It’s a warm and sticky night in central Leeds. All the teenagers and hipsters are tucked up in bed with a glass of milk and a copy of Vice magazine when suddenly, somewhere out in the suburbs, something stirs. Bespectacled, middle-aged men leave their children with babysitters and slowly emerge from their homes. They wend their way into the centre of town in droves, like a river – if a river wore checked shirts, read a broadsheet newspaper and worked in IT. Tonight they come to the Cockpit for one reason only – to worship at the altar of rock. Ladies and gentlemen, welcome to the Cult of White Denim.

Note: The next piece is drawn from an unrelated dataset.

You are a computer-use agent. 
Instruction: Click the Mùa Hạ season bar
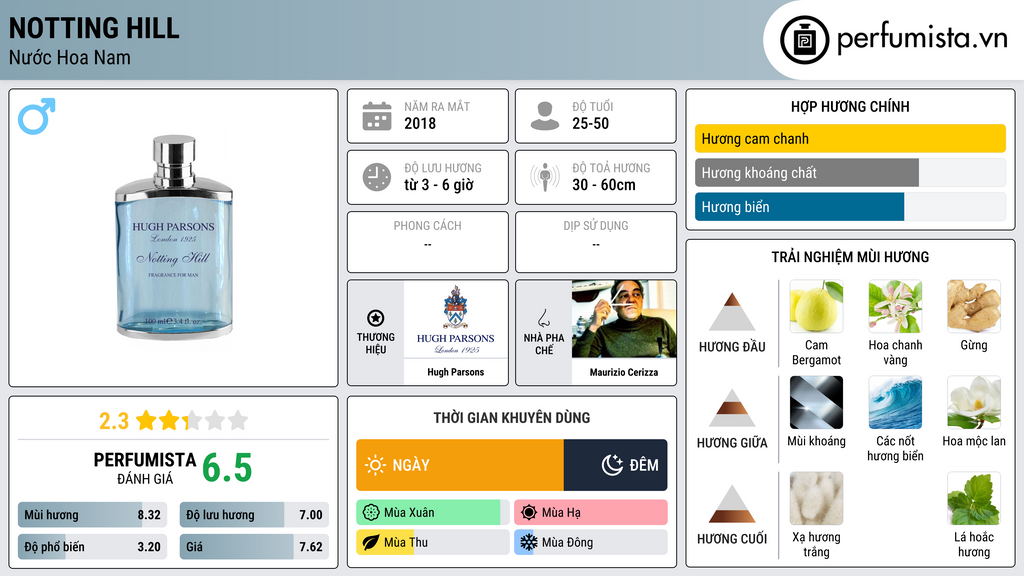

The Texan’s fourth studio album “D” has had praised heaped upon it by the serious music press, and you can tell by which magazines have been championing them simply by looking at the crowd. This is grown-up music for people who (however vaguely) remember the days before punk, when musicians were wizards who took you on mystic, impossible journeys through mind-bending time signatures and labyrinthine noodles. The new record is a nostalgic dream, but, as the full house proves, it’s the live show where the White Denim mojo starts really working.

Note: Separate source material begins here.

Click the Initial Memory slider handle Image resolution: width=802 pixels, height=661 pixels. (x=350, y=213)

The crowd whoops as the band take to the stage. The buzz and anticipation makes tonight’s gig seem more like an arena show than the sweaty old Cockpit (which is already starting to feel like a baked bean tin we’re all being slowly cooked in). However, this is music that works best in the warm. The set quickly explodes into its first blistering workout, James Petralli’s vocals soaring high over complex, muscular riffs that writhe and thrash like rattlesnakes in the sweltering heat.
White Denim don’t say a lot, but there’s no need for banter when the crowd are feeding off a band to this degree. The masses are hypnotised by the psychedelic rollercoaster ride, dancing, swaying and finger pointing – you’d be forgiven for thinking they hadn’t left the house since 1998. It’s a trance-like, religious experience, at one point the man standing next to me starts convulsing as if he’s just put his finger into the mains. Turns out it’s just his dance style.

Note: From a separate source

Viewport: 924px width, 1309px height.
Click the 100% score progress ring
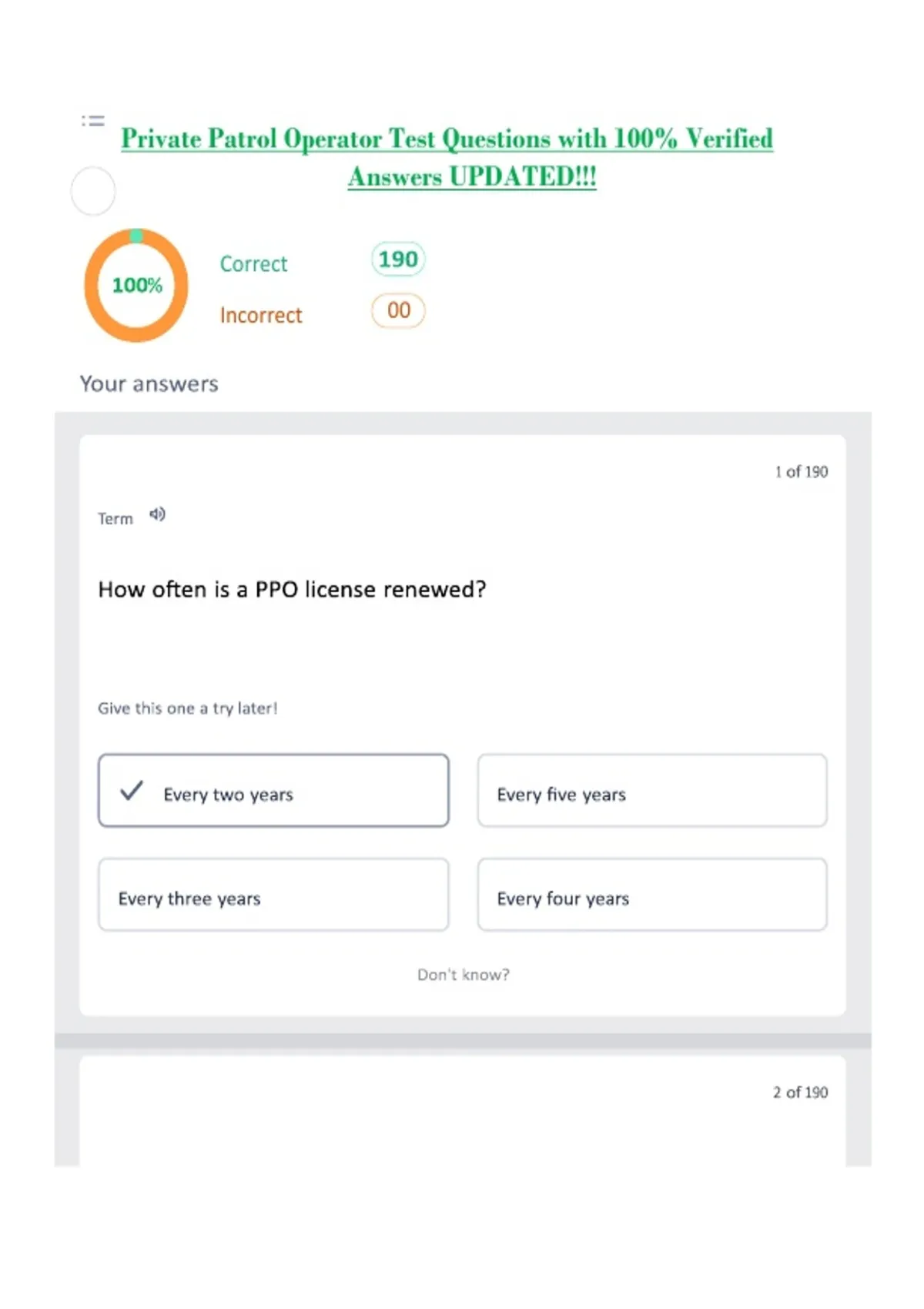pos(136,285)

The set feels one long, very accomplished jam, yet it’s dynamic enough to never get boring, swinging from a burnt out desert blues to mathy jazz and back to greasy garage rock. The recent addition of second guitarist Austin Jenkins adds ballast to their groove, and makes for impressively intricate dual lead guitar in the breakdowns. His twisted, shit-eating grin simply confirms what it looks like from the floor – that playing this sort of grown-up, serious music is just as much fun to play as it is for us to listen to. As the encore draws to a close with a final flourish, the crowd leaves sweaty but jubilant – our faces both literally and metaphorically melted.